- **Problem details**: Copy the records below word for word, from the first line through the line containing "(x=117, y=19)", including that line.

— Start Provided data —

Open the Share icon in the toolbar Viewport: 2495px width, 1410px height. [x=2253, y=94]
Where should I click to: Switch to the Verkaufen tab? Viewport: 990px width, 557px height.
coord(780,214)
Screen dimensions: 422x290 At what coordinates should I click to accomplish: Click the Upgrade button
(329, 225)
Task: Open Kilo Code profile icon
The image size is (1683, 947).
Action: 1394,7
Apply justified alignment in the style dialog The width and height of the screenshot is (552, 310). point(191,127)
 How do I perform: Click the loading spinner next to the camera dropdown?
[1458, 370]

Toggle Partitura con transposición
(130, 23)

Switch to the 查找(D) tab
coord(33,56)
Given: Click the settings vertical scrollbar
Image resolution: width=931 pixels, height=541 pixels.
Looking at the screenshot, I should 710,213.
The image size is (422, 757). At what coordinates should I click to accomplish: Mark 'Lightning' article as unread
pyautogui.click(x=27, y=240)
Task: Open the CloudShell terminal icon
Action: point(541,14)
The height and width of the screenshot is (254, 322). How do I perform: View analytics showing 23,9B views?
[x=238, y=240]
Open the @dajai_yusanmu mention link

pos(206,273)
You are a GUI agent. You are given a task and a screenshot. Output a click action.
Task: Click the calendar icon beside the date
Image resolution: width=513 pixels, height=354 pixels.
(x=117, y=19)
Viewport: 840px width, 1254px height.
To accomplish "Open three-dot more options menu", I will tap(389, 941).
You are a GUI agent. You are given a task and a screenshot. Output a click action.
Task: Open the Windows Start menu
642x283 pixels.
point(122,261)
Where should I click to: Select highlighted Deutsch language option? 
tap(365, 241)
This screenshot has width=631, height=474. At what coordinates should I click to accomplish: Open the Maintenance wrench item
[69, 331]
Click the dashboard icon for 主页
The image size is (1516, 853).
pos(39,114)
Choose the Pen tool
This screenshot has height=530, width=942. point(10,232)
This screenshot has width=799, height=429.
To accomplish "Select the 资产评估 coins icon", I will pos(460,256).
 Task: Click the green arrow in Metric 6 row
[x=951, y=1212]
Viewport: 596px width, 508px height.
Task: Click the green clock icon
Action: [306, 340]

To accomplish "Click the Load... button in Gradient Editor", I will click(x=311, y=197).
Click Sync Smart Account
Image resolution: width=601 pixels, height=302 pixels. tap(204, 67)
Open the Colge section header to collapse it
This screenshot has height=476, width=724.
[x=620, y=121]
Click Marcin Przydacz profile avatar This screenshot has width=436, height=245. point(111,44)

— End Provided data —

- **Completed task**:
Open the Share icon in the toolbar Viewport: 2495px width, 1410px height. [x=2253, y=94]
Where should I click to: Switch to the Verkaufen tab? Viewport: 990px width, 557px height.
coord(780,214)
Screen dimensions: 422x290 At what coordinates should I click to accomplish: Click the Upgrade button
(329, 225)
Task: Open Kilo Code profile icon
The image size is (1683, 947).
Action: 1394,7
Apply justified alignment in the style dialog The width and height of the screenshot is (552, 310). point(191,127)
 How do I perform: Click the loading spinner next to the camera dropdown?
[1458, 370]

Toggle Partitura con transposición
(130, 23)

Switch to the 查找(D) tab
coord(33,56)
Given: Click the settings vertical scrollbar
Image resolution: width=931 pixels, height=541 pixels.
Looking at the screenshot, I should 710,213.
The image size is (422, 757). At what coordinates should I click to accomplish: Mark 'Lightning' article as unread
pyautogui.click(x=27, y=240)
Task: Open the CloudShell terminal icon
Action: point(541,14)
The height and width of the screenshot is (254, 322). How do I perform: View analytics showing 23,9B views?
[x=238, y=240]
Open the @dajai_yusanmu mention link

pos(206,273)
You are a GUI agent. You are given a task and a screenshot. Output a click action.
Task: Click the calendar icon beside the date
Image resolution: width=513 pixels, height=354 pixels.
(x=117, y=19)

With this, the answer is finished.